What you will do. All entries are to be printed again exactly, with their images omitted.

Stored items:
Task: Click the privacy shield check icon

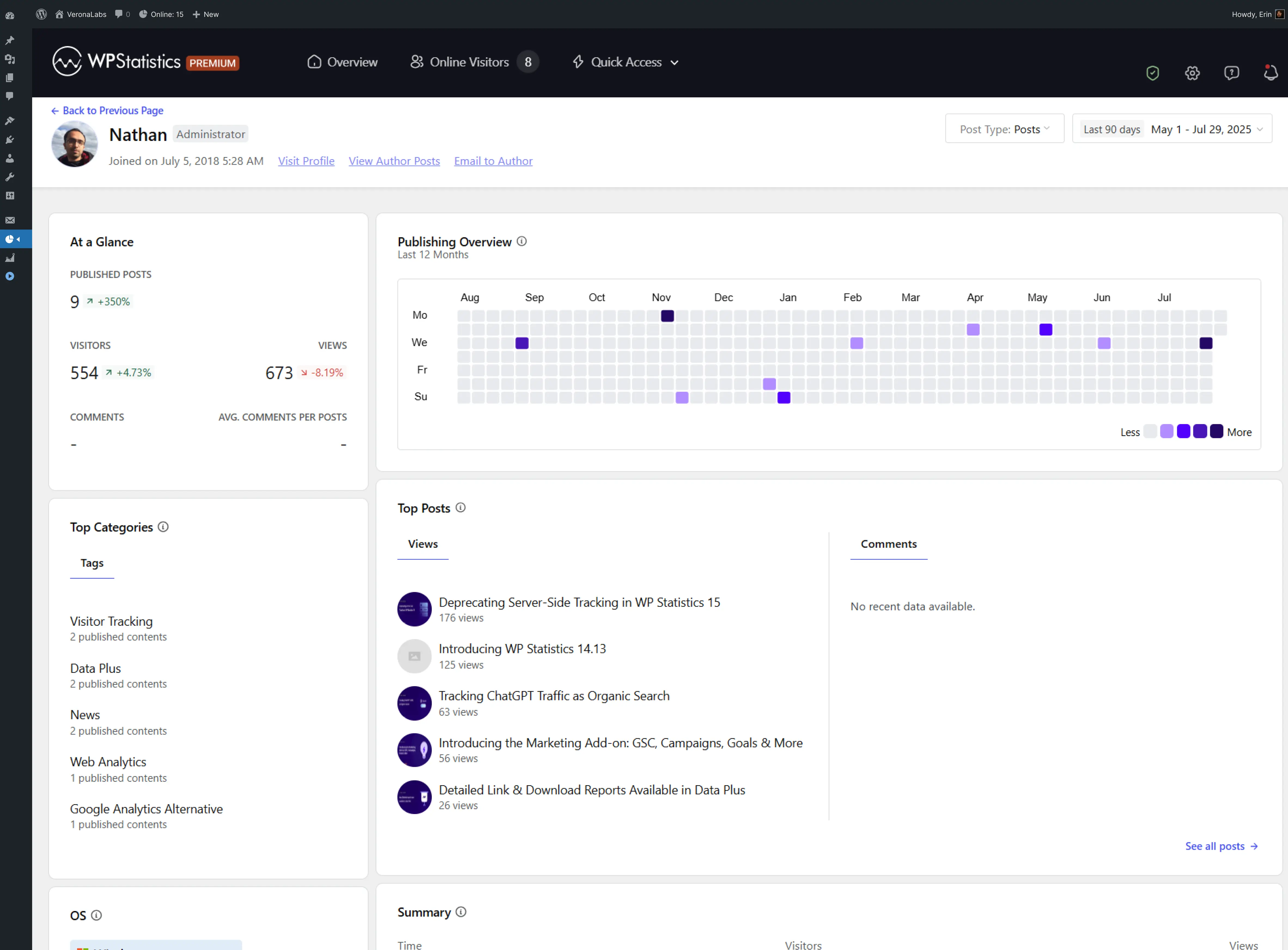Action: click(1152, 73)
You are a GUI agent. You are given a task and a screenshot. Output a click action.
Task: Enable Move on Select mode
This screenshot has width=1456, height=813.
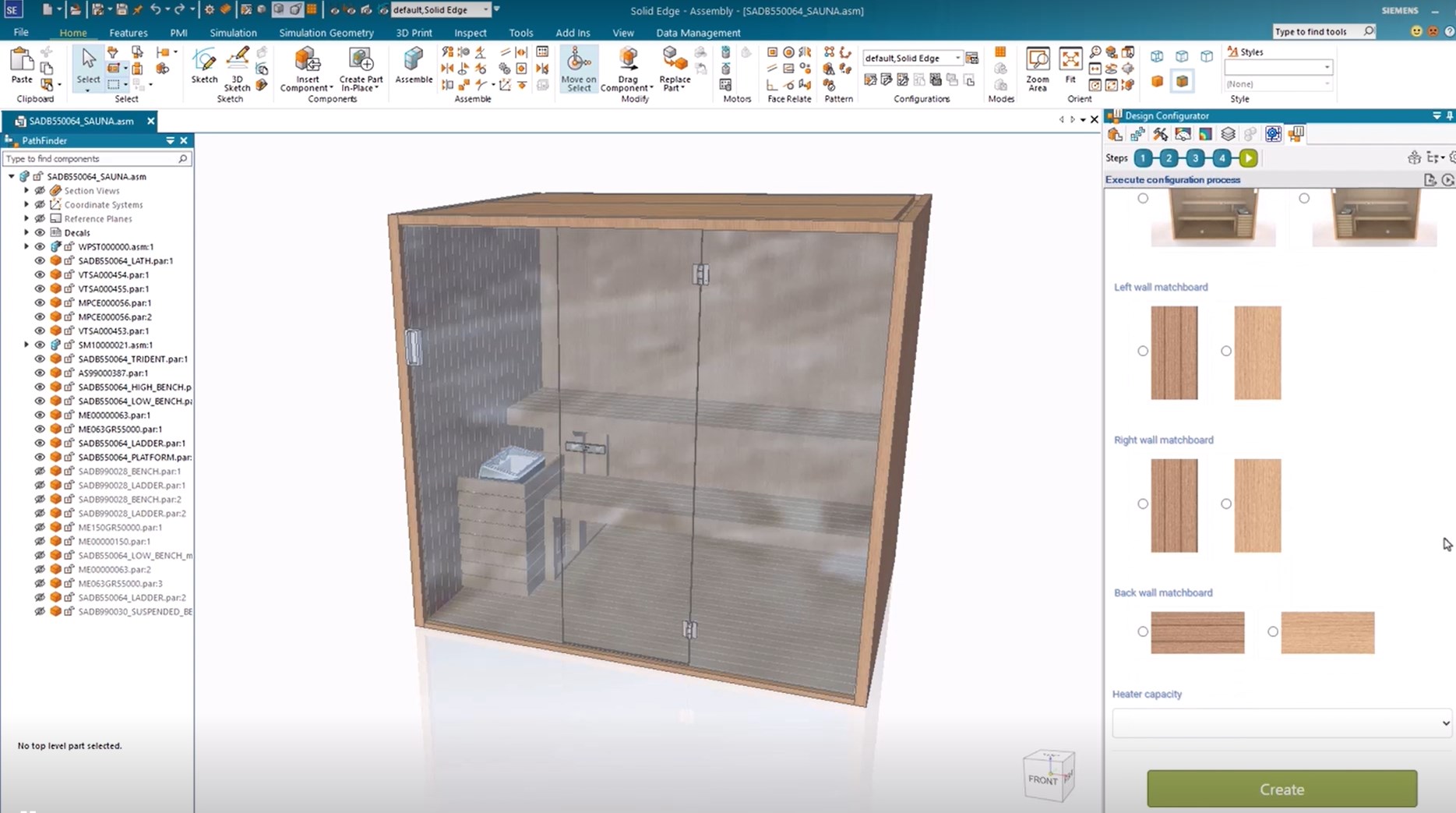click(x=578, y=69)
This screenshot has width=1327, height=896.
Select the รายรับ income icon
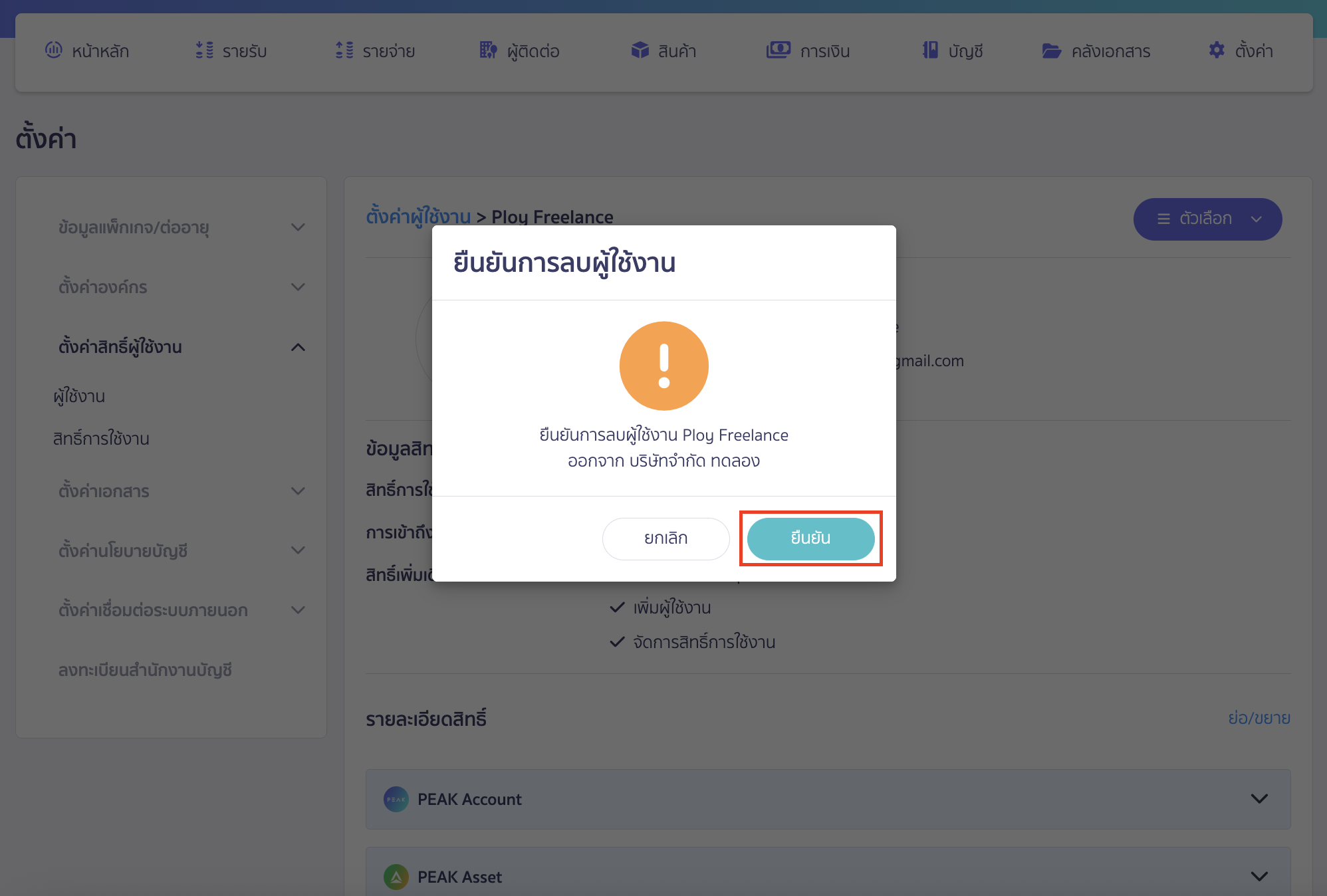click(203, 51)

Solution to this problem.
Task: Click the privacy shield check icon

Action: click(1152, 73)
You are a GUI agent. You are given a task and a screenshot. Output a click action.
Task: Enable Move on Select mode
This screenshot has width=1456, height=813.
click(x=578, y=69)
This screenshot has width=1327, height=896.
Select the รายรับ income icon
click(203, 51)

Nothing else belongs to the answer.